A professor on the road

I recently was at Cal State Northridge at the invitation of Dr. Ben Attias, co-editor (with Anna Gavanas and Hillegonda C. Rietveld) of DJ Culture in the Mix: Power, Technology, and Social Change in Electronic Dance Music.

I participated in a symposium entitled "Groove is in the Heart: Researching Dance Music Cultures"
alongside a group of fellow scholars who are also all DJs - a distinguished and interesting crew!  Here's the lineup of participants:

  • Anna Gavanas runs the Meerkat Recording Label and publishes on European DJ culture. She is a vinyl DJ who specializes in electronica, dub, dancehall, italo disco and global dance music.
  • Larisa Kingston Mann is a Communication Research Fellow at Fordham University. As DJ Ripley she uses music to celebrate people’s experiences across race, ethnicity, gender and sexuality, highlighting the beauty of interconnecting.
  • Hillegonda C. Rietveld is Professor of Arts and Media at London South Bank University. Gonnie has DJed in dives, clubs and festival tents; she produced her first electronic dance music record in 1982, as member of Quando Quango.
  • Dr Rupert Till is Reader in Music at the University of Huddersfield, UK. He is UK Chair of the International Association for the Study of Popular Music (IASPM). He produces and performs ambient techno, and publishes on dance music culture, celebrity, and sound archaeology.
  • tobias c. van Veen is a writer, sound-artist, technology art curator and turntablist. Tobias has edited special issues of Dancecult focused on Afrofuturism and the dub diaspora; his DJ mixes may be found at djtobias.com.

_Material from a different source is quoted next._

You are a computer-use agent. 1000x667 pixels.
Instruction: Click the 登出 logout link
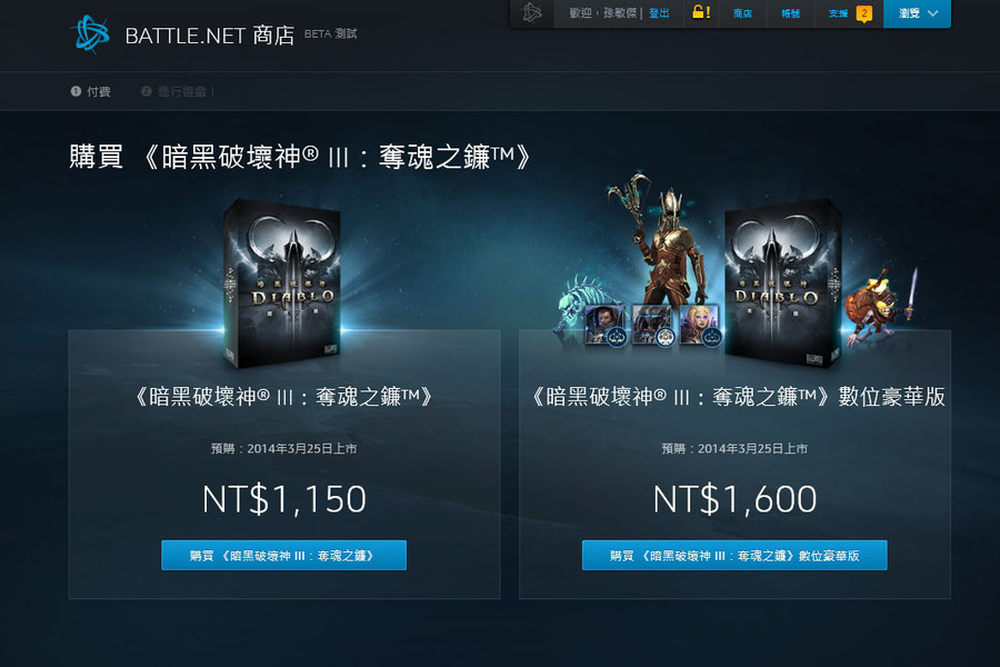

After this, I spent some time doing research in Detroit for a project with the Detroit Digital Justice Coalition, but I also made time to participate in a DJ class organized by the wonderful Mother Cyborg!


And now I am back in New York to write up a draft of my Detroit project to present at the Law & Society Association Annual Meeting in June. New Orleans, here I come!